Ok, they're protocols

Since the beginning of this project, we've fretted about correct terminology in the medical context.

We are building a to-do list manager with timings. Everybody understands those words in ordinary work contexts but in healthcare there is specialized terminology. Fortunately, we found clarifying definitions in Gooch and Roudsari, "Computerization of workflows, guidelines, and care pathways: a review of implementation challenges for process-oriented health information systems," JAMIA 18:6, Nov. 2011.

In particular, we sought a term for a cluster? group? set? of tasks related to a particular patient need. For example, there is a sequence of steps we call Diabetic Pre-Meal Insulin Administration: measure blood sugar, look up the corresponding insulin dosage according to the orders for this patient, draw up the insulin, get it signed-off by a second RN, and administer it. We've got dozens more of them in the app, e.g. Ambulation Q2H, Chest Pain, Day Shift Setup, Discharge Planning, GI Bleed, IV Care, CMS Post Ortho Surgery, Receive Recovery Patient, PCA Checks, PACU Open Department, Sepsis, Turn Patient Q4H, etc. Collectively, what should we call such task sets?

Potential terms are:

  • Clinical guideline -- "…provides recommendations for best practice… but does not provide implementation details."
  • Care pathway -- "…is a versioned document of a process."

▶ [Exercises to complete]:
1) Decide whether each statement agrees with the terminology post, answering yes or no and quoting the deciding words: (a) The project is building a to-do list manager with timings. (b) A clinical guideline supplies implementation details. (c) In Diabetic Pre-Meal Insulin Administration, a second RN signs off on the insulin.
2) Write a continuation of the terminology post, starting after its last line.
The listing that follows has no connection to the terminology post.

▶ [Supplied information]:
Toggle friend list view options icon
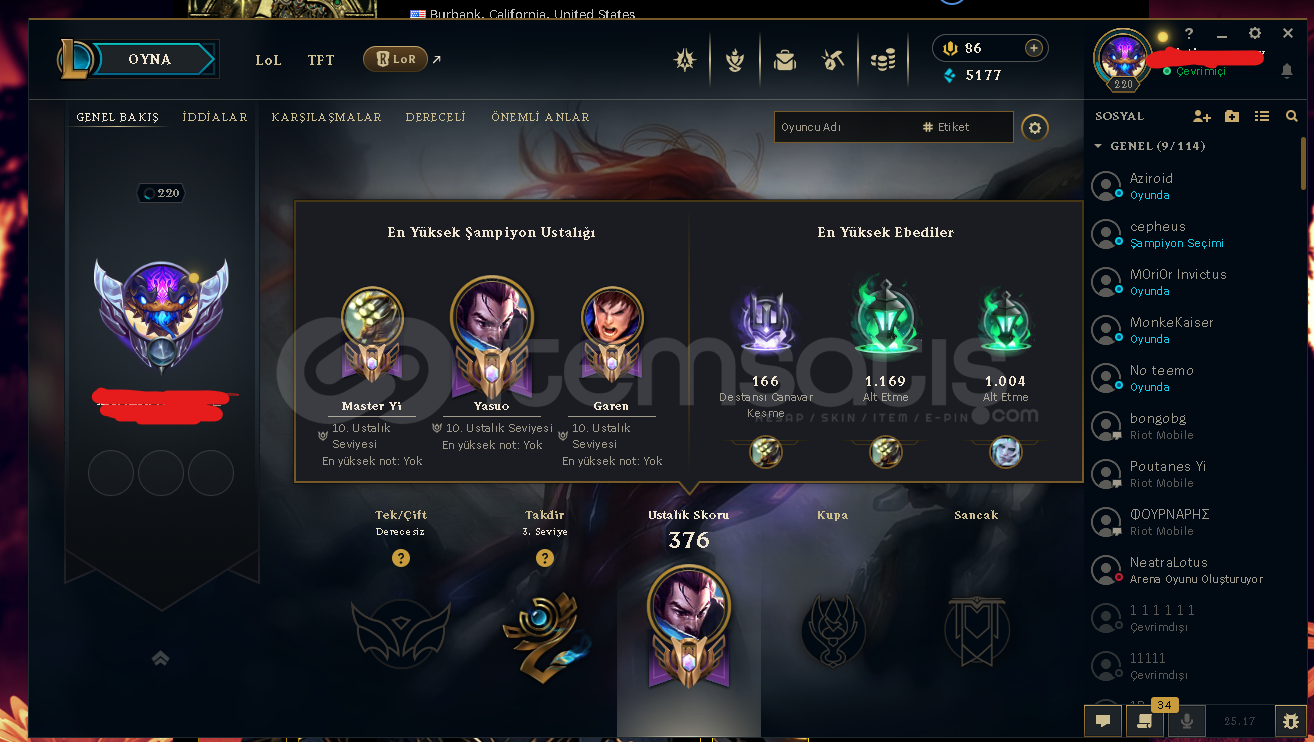1314x742 pixels. 1262,116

▶ [Answers per task]:
1)
(a) Yes: "We are building a to-do list manager with timings."
(b) No: "but does not provide implementation details."
(c) Yes: "get it signed-off by a second RN"

2)
  • Intervention -- this is the term we used in earlier versions of the app, but it's not defined in Gooch and Roudsari, and is not a term that's much used in the nursing context.  Wikipedia describes it as "...an orchestrated attempt by one, or often many, people (usually family and friends) to get someone to seek professional help..." -- not at all what we mean!
  • Scut list -- this was suggested to us by a high-powered nurse who reviewed our app. We considered it but ultimately rejected it. It's too close to the term scut work, meaning menial tasks done by medical students. We are not medical students, we are nurses, and most of our work is not menial.
  • Clinical protocol -- "…provides a local, consensus view of a guideline with explicit steps for implementation."

That last one, protocol, comes closest to what we're trying to express. That is, when a nurse lists the actions he intends to perform (in order to plan his work) some of them are grouped into protocols. Problem solved.